Nach dem Münchner Weltpokalsieg musste die Polizei keine spontanen Straßenfeiern auflösen, es hat solche Feiern in Deutschland nicht gegeben, vielleicht nicht mal in den Wohnzimmern von Bayern-Fans. Der Titel "Klub-Weltmeister" genießt hierzulande wenig Renommee, umso mehr ehrt die Spieler und den Trainer Hansi Flick, wie ernst sie die Sache genommen haben. Der Titel komplettiert ihre Kollektion, und er befördert ihre Erfolge in eine historische Dimension. Lediglich Barcelona hat schon mal innerhalb einer Saison den ganzen Satz verfügbarer Pokale gewonnen.

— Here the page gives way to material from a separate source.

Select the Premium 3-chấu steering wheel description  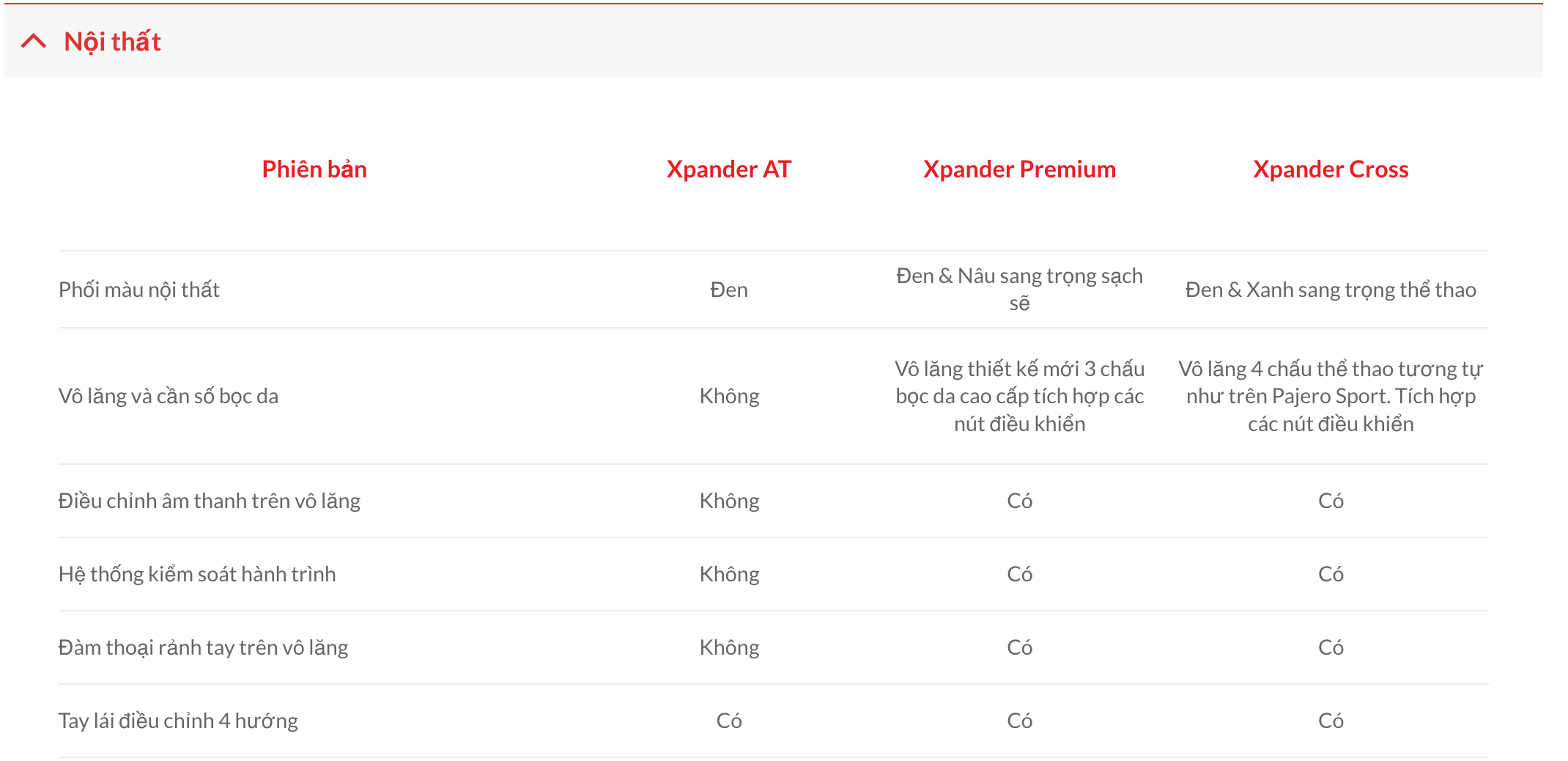pos(1019,396)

Pep Guardiola, damals 2009 Trainer der katalanischen Institution, hat sich nun vor die Videokamera gesetzt und seinem Münchner Kollegen und Nachfolger gratuliert. Das war nicht nur eine sehr nette Geste, sondern auch Ausdruck ehrlicher Hochachtung. Neben dem großen Geschäft ist Spitzenfußball immer noch eine sportive Form von Kunst und Kultur. Während Guardiola damals als Dirigent des Tiki-Taka einen stilistischen Maßstab setzte, hat Flick jetzt gegen das mexikanische Team seines brasilianischen Kollegen Tuca - also gegen die Tuca-Taco-Truppe - seine Linie der Effizienz fortgesetzt. Die Münchner Siege seit dem vorigen Sommer rufen das alte Markenzeichen der deutschen Wertarbeit wach. Der Ball kreiselt nicht wie bei Xavi und Iniesta, er nimmt den geraden Weg in Richtung Lewandowski. Flick lässt sein Team aktiv angreifen, aber er verzichtet darauf, das Spiel zu zelebrieren. Sehenswert ist das allemal, der Rest ist Geschmackssache.

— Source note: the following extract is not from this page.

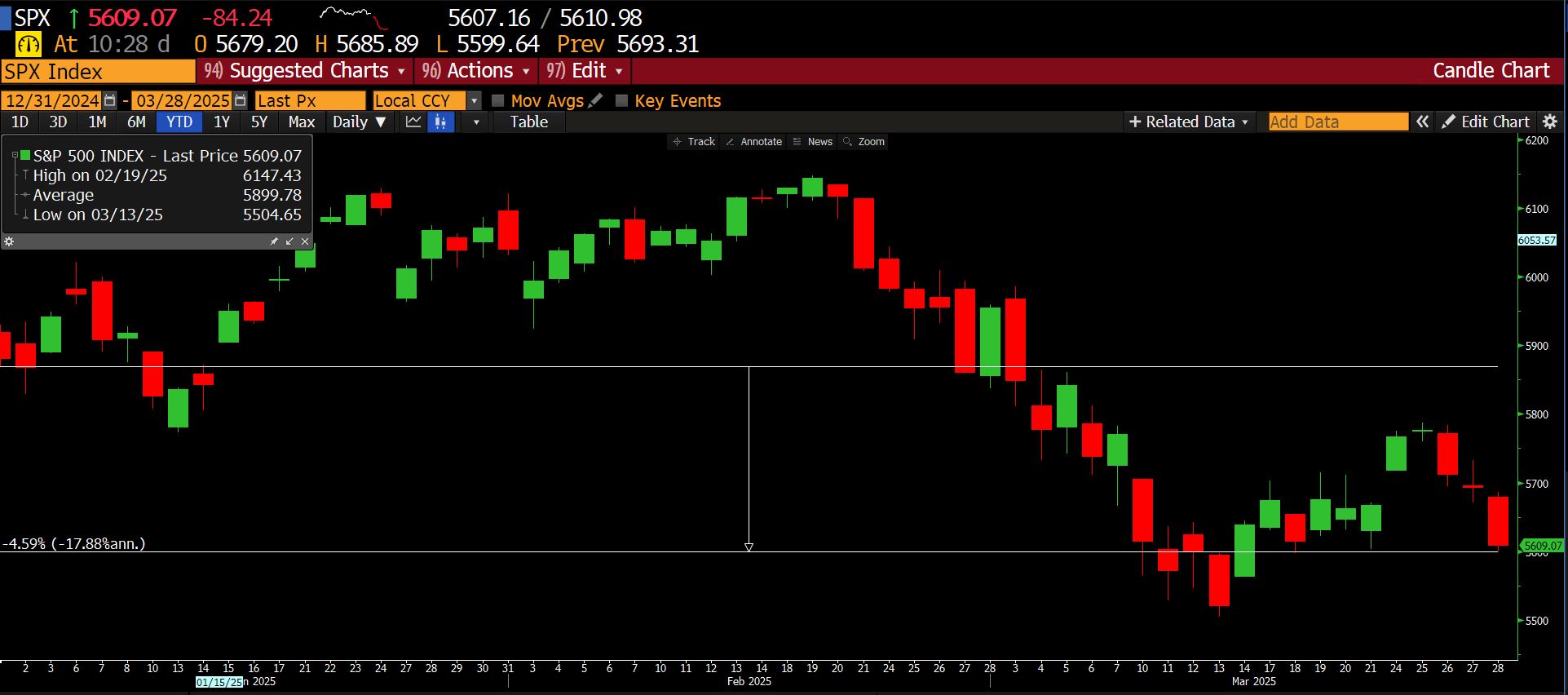Click the Add Data input field
The height and width of the screenshot is (695, 1568).
point(1337,122)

Für das globale Ansehen des deutschen Fußballs ist der grandios erfolgreiche FC Bayern ein Gewinn, als Tourist darf man sich dafür in allen Erdteilen bewundern lassen. Für den Wettbewerb in der Bundesliga hingegen bleibt der hyperehrgeizige, sich immer wieder selbst erneuernde FC Bayern ein Unglück. Mit sechs Titeln geben sie sich nicht zufrieden, so viel steht fest, und im Hintergrund läuft bereits dieses enorm visionäre Projekt an. Was der Masterplan wert ist, könnte sich aber schon dann zeigen, wenn irgendwann wieder ein neuer Trainer gefunden werden muss. Meisterlich war es, den Assistenten Flick zum Chef zu küren. Auf so eine Idee muss Oliver Kahn erst noch kommen.